И мне почему-то так захотелось, чтобы она была моей. Моей неизвестной.

Из-за своего скверного характера я снова выставлена за дверь. Почему-то мы с преподом вечно расходимся во взглядах, и он кричит: «Вон! Лавряшина, вон за дверь! Черт тебя дери, почему ты вечно суешься со своим мнением?»

Я стою и расчесываю щеку, потому что от волнения она зудит. В наушниках нежится «Творожное озеро». Меня завораживают эти песни. Я проваливаюсь в маленькую комнатку, где плещется солнечный утренний свет. У подоконника стоит магнитофон, и лепестки сирени опадают на него. А на матрасе сидит Лука и играет на скрипке.

Даже не сразу понимаю, что кто-то тормошит меня за плечо. Открываю глаза и достаю наушники. Лука стоит передо мной:

– Привет, неизвестная.

– Привет…

– Как там Бутч?

Ну, конечно. Его интересует только мой щенок. Впрочем, про Бутча я готова говорить часами.
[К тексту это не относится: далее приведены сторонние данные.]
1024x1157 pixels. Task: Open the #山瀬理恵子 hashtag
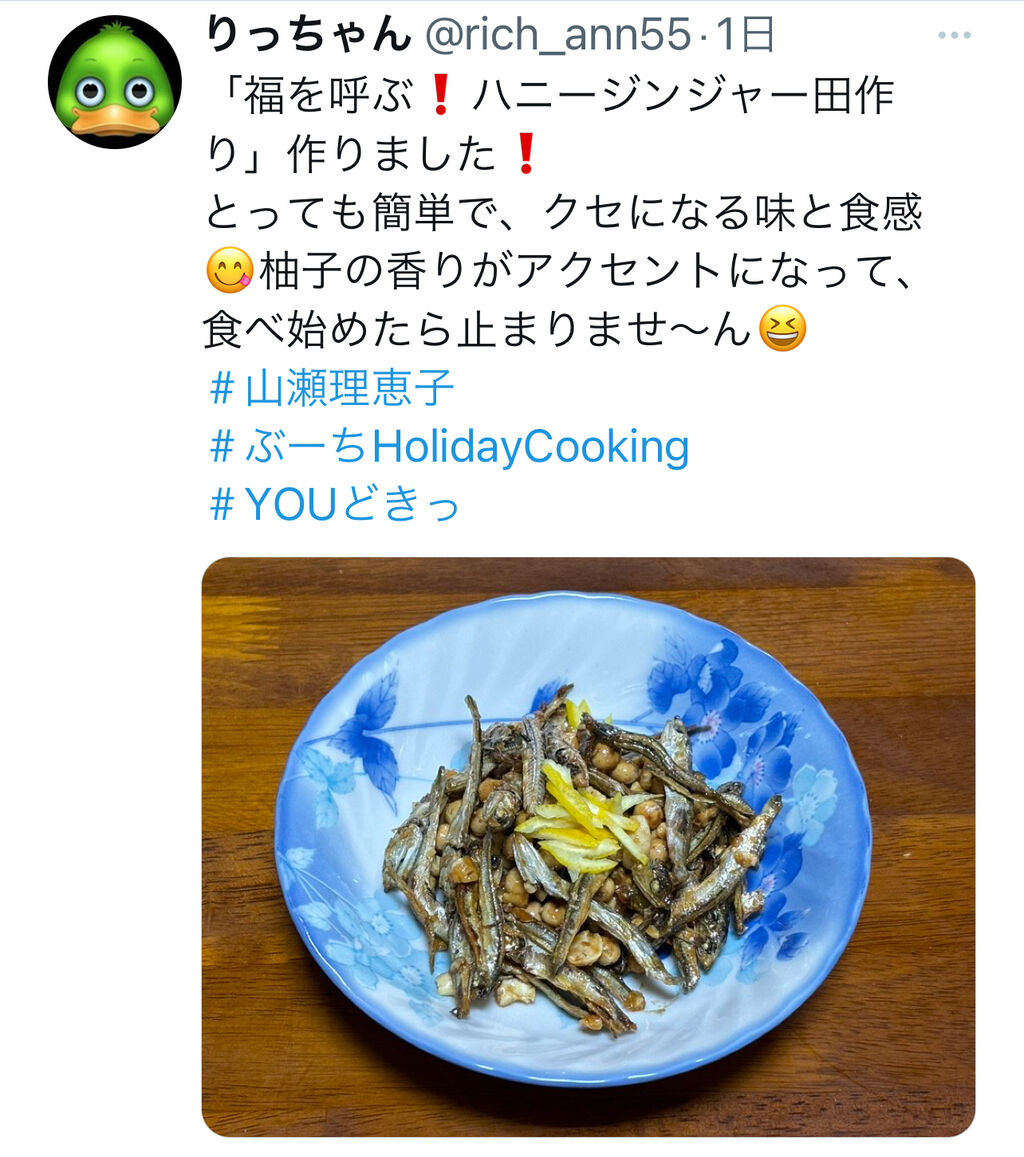point(331,388)
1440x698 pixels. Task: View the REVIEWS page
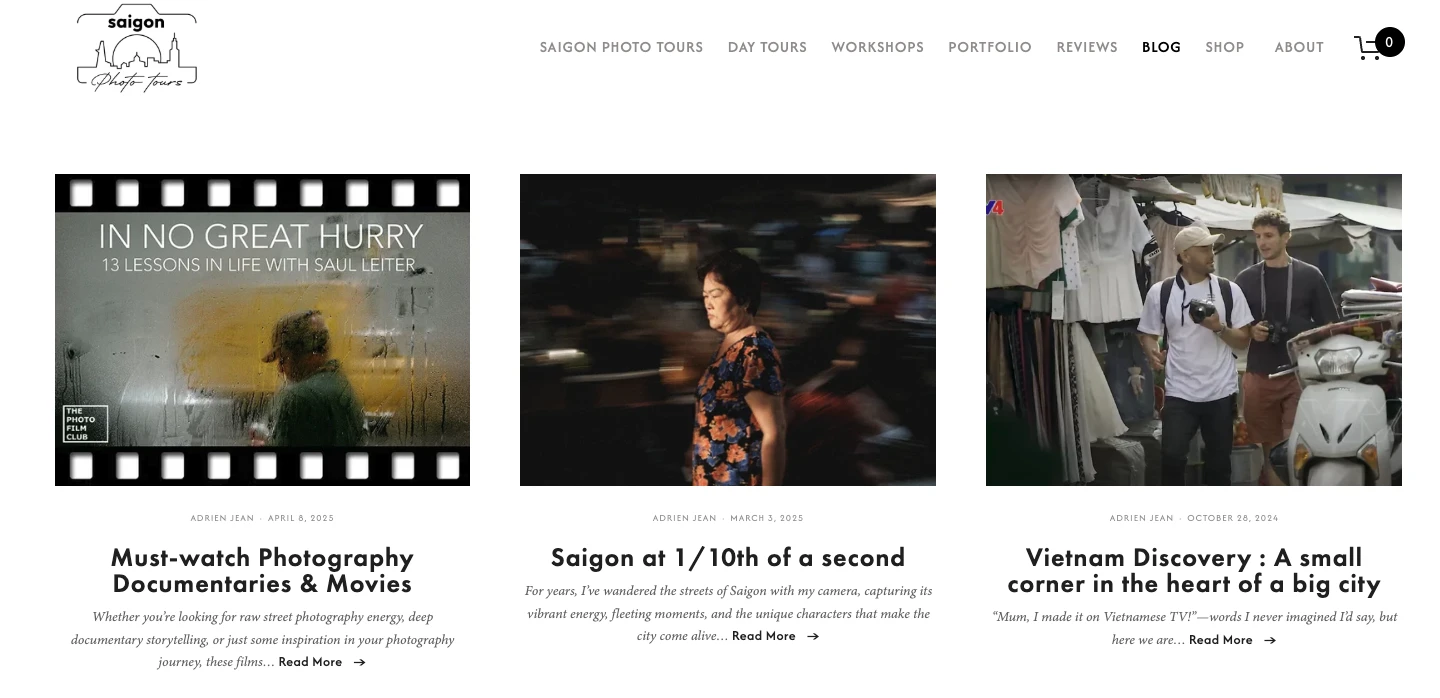[1087, 47]
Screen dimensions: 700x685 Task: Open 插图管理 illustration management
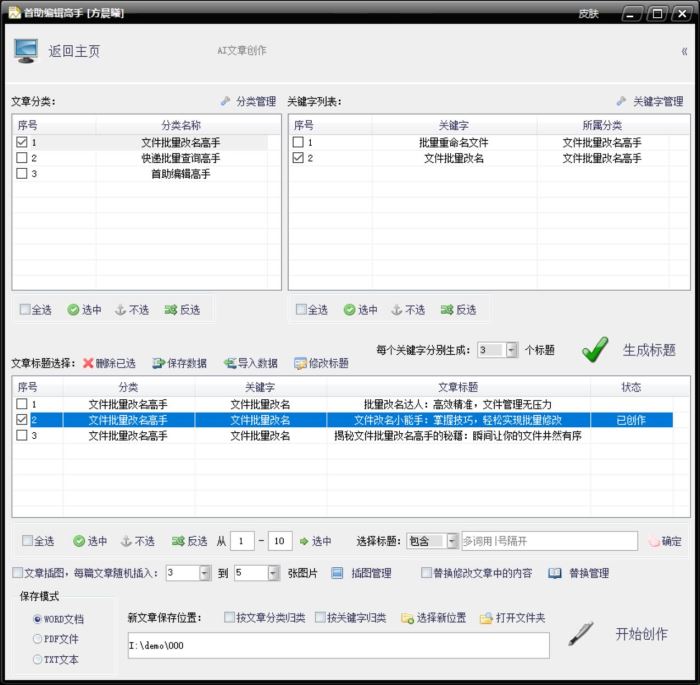(x=337, y=573)
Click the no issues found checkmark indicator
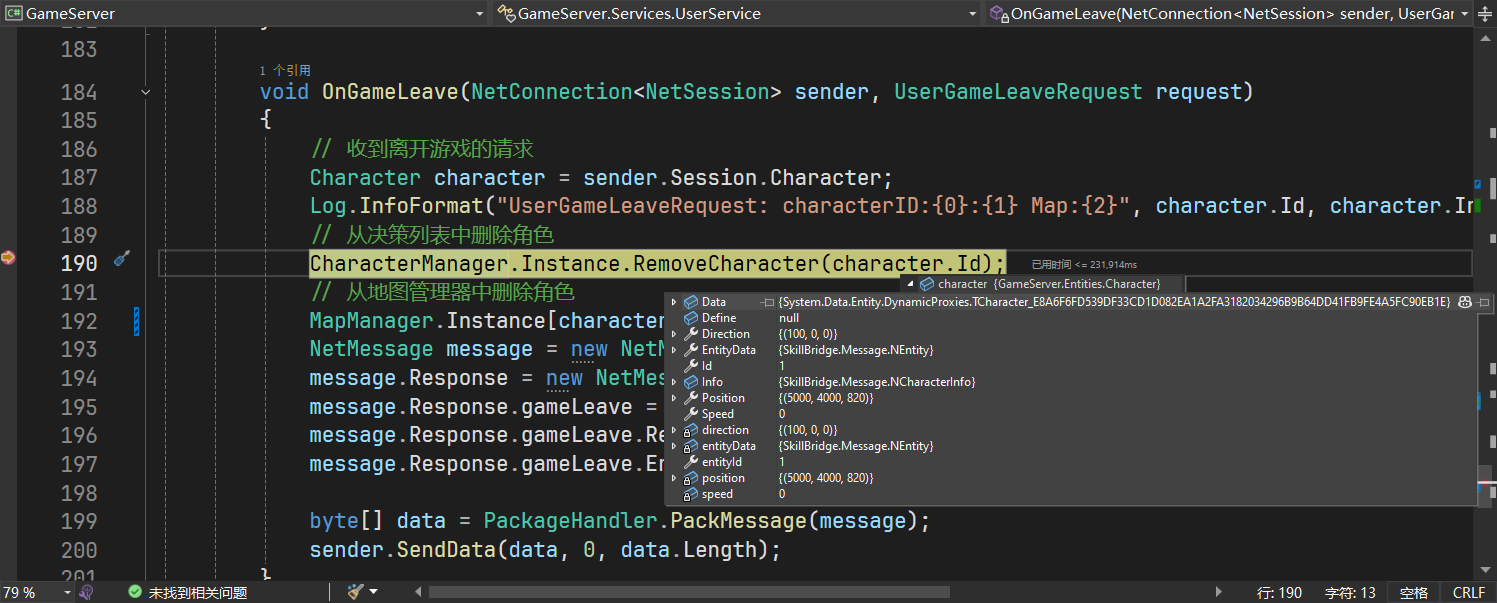1497x603 pixels. [135, 592]
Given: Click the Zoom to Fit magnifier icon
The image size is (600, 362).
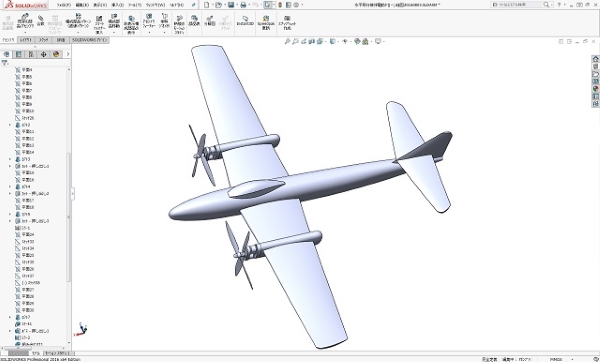Looking at the screenshot, I should pyautogui.click(x=287, y=41).
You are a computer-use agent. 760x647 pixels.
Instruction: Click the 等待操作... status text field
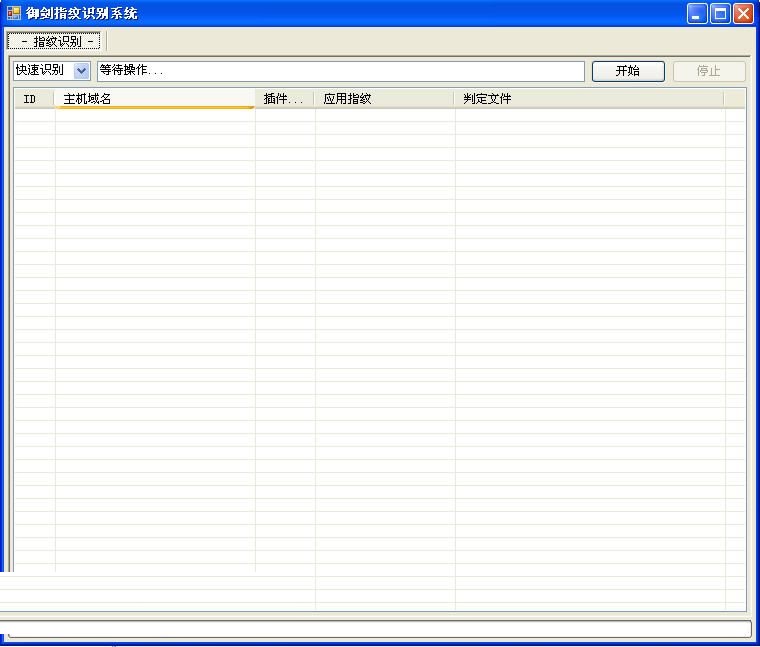(340, 71)
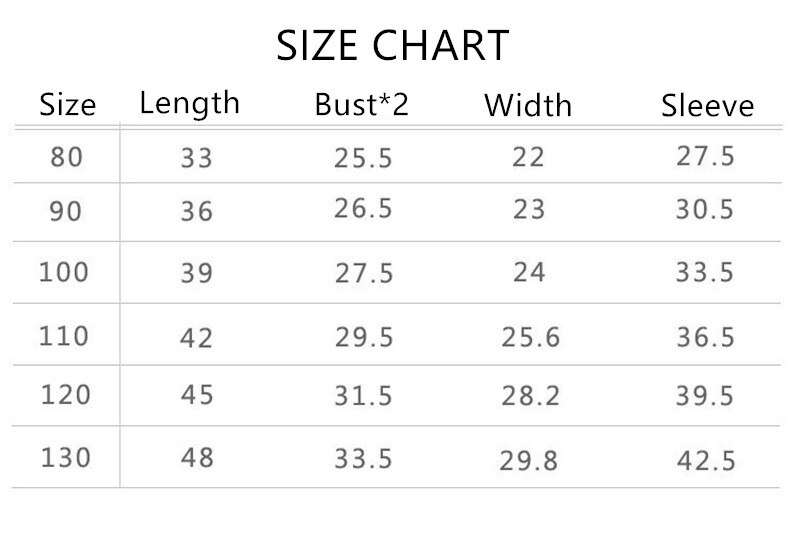This screenshot has height=533, width=800.
Task: Select the size 80 row label
Action: tap(66, 157)
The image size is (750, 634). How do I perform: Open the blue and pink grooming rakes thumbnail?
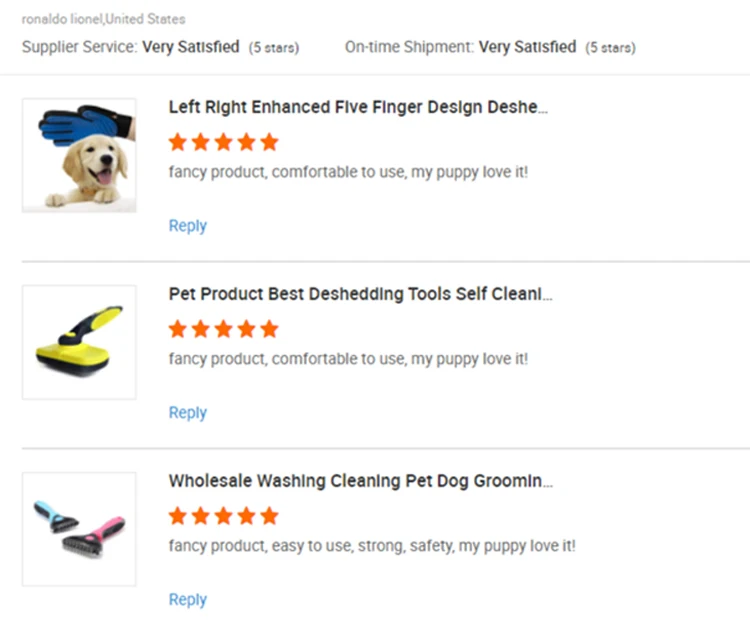click(x=79, y=529)
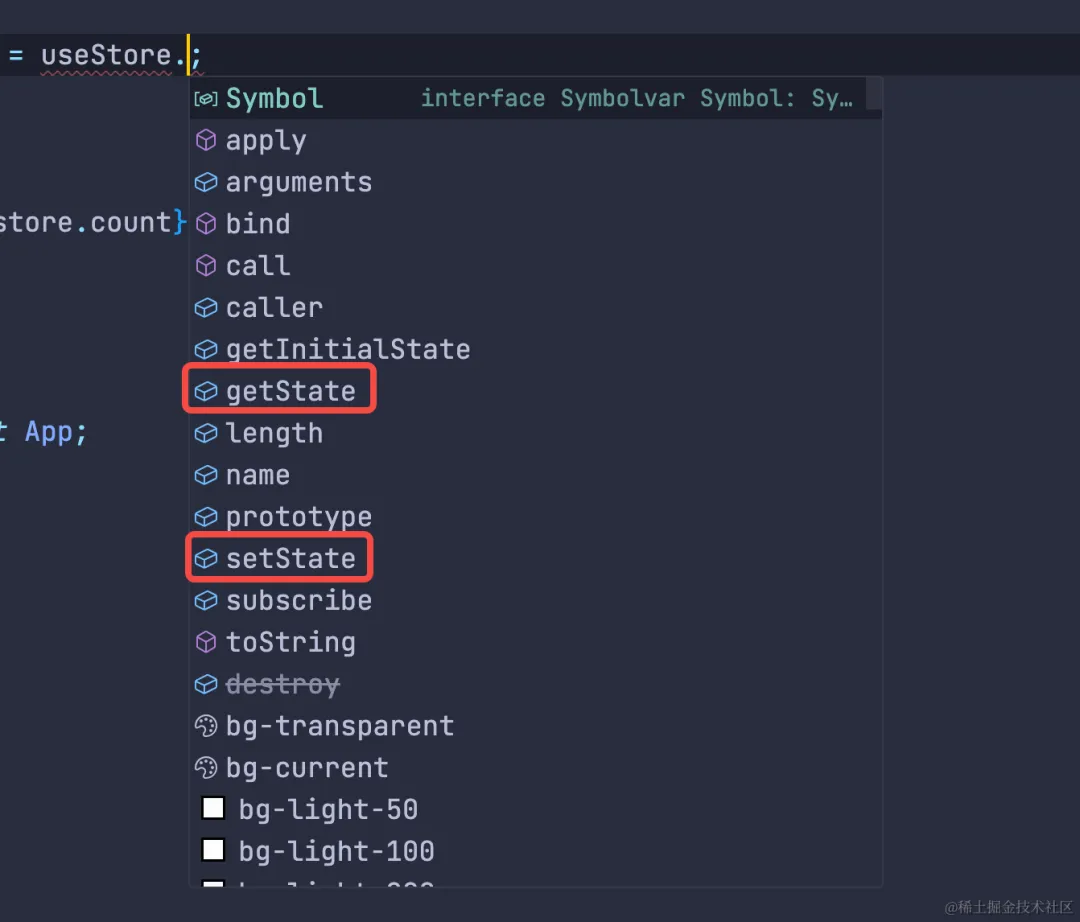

– Хорошо. Сгрыз все, что можно, зато счастлив.

– Я рад, что вы поладили.

Я сама не замечаю, как из меня начинают выливаться сотни рассказов про Бутча. Мы смеемся и ходим по коридору мимо окон и портретов классиков. Вот бы всегда так. Хотя бы просто бродить с ним и болтать.

– Неизвестная, – останавливается он. – Я хочу, чтобы ты была моей.

– Кем? – выдавливаю я.

Он внимательно осматривает меня:

– Женой.

– Зачем ты так шутишь?

Слезы отделяют его от меня. Он обнимает меня и гладит по спине:

– Не шучу. Разве жалко тебе приютить и меня?

– Не жалко…

Акварельный город

По канату света от окон мы бредем. Ночь разливается ветками лип. Здесь пахнет маленькими мятными леденцами с автосервиса.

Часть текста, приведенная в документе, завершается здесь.